● **Direction**: Render every line of the items below as a JSON list of strings, one string per line, skipping any blank lines.

Stored data

______________________________

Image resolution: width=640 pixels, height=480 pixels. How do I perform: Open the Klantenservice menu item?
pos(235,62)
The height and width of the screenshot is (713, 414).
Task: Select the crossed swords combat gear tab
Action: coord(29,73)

______________________________

● **Response below**:
[
  "Image resolution: width=640 pixels, height=480 pixels. How do I perform: Open the Klantenservice menu item?",
  "pos(235,62)",
  "The height and width of the screenshot is (713, 414).",
  "Task: Select the crossed swords combat gear tab",
  "Action: coord(29,73)"
]